367. Development of Lentiviral Vectors Carrying shRNA, Ribozyme and RNA Decoy for the Inhibition of HIV-1 Infection

Abstract

The replication-defective lentiviral vectors are able to transduce a wide array of quiescent cell types with sustained long-term expression of the genes within the vector backbone. These properties make them favorable vectors for anti-HIV-1 therapeutic gene delivery. The recently discovered small interfering RNA(siRNA) mediated RNA interference provides a powerful new tool for gene silencing in a sequence specific manner, which suggest the potential of siRNAs for gene therapy application. A stable expression system of siRNAs and the efficient delivery vehicle of lentiviral vectors would prove an excellent match as a powerful gene therapy tool.
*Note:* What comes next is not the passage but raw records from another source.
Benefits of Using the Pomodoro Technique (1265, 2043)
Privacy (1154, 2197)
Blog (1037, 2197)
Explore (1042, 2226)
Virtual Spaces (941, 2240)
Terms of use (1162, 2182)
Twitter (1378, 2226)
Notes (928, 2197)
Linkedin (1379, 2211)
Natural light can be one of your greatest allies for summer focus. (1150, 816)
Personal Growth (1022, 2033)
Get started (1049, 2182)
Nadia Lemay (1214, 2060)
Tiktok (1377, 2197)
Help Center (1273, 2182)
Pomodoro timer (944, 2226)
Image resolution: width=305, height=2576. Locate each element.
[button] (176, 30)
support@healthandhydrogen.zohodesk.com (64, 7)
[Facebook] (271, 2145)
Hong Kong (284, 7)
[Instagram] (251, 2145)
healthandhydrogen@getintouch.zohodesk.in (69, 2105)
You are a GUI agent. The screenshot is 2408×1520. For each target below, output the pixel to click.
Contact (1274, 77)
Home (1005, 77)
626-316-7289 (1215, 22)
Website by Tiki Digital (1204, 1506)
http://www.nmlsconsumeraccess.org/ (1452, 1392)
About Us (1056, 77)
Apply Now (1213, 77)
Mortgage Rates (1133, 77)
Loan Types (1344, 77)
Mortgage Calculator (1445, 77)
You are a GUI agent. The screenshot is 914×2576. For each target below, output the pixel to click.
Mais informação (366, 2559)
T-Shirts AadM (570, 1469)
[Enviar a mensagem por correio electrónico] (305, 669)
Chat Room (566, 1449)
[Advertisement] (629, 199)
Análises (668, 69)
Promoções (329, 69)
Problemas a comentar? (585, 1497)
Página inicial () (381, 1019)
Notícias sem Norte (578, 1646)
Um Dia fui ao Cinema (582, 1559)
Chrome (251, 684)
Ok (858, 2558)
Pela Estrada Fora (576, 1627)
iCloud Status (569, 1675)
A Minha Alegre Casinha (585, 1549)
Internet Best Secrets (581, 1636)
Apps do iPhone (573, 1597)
We have developed lentiviral vectors expressing U6 pol III promoter-driven short hairpin RNAs (shRNAs) targeting the rev and tat mRNAs of HIV-1. Utilizing these shRNAs we have achieved potent inhibition of HIV-1 replication in primary cells. Up to date, the majority of HIV-1 gene therapy protocols target a single therapeutic gene. Like any therapeutic approach for inhibition of HIV infection, gene therapy is also faced with the problem of development of viral variants that are resistant to therapeutic agents. We hypothesize that if a combination of therapeutic genes targeting different viral products and steps in the viral life cycle is used, the probability of viral escape mutants will be greatly reduced. Furthermore, there is the possibility of synergy between the different gene therapy agents. Previously, we created the pol III expressing cassettes expressing an anti-CCR5 ribozyme or a nucleolar localizing TAR decoy and cloned them into a self-inactivating lentiviral vector. Each of the constructs showed marked anti-HIV-1 activities. In this study, we combined the shRNAs with the ribozyme or the RNA decoy, or all three constructs into a single vector backbone. Each of these therapeutic RNAs targets a different gene and blocks HIV infection by a distinct mechanism. After transduction with the vectors and infection with HIV-1, a potential synergistic effect was apparent in CD34+ hematopoietic stem cells and primary T cells. We have also developed the vectors expressing only the various therapeutic genes but excluding the reporter gene and WPRE sequence to eliminate any elements that potentially interfere with the expression of the therapeutic genes or have adverse effects on target cells. Our long-term goal is to develop vectors suitable for human gene therapy.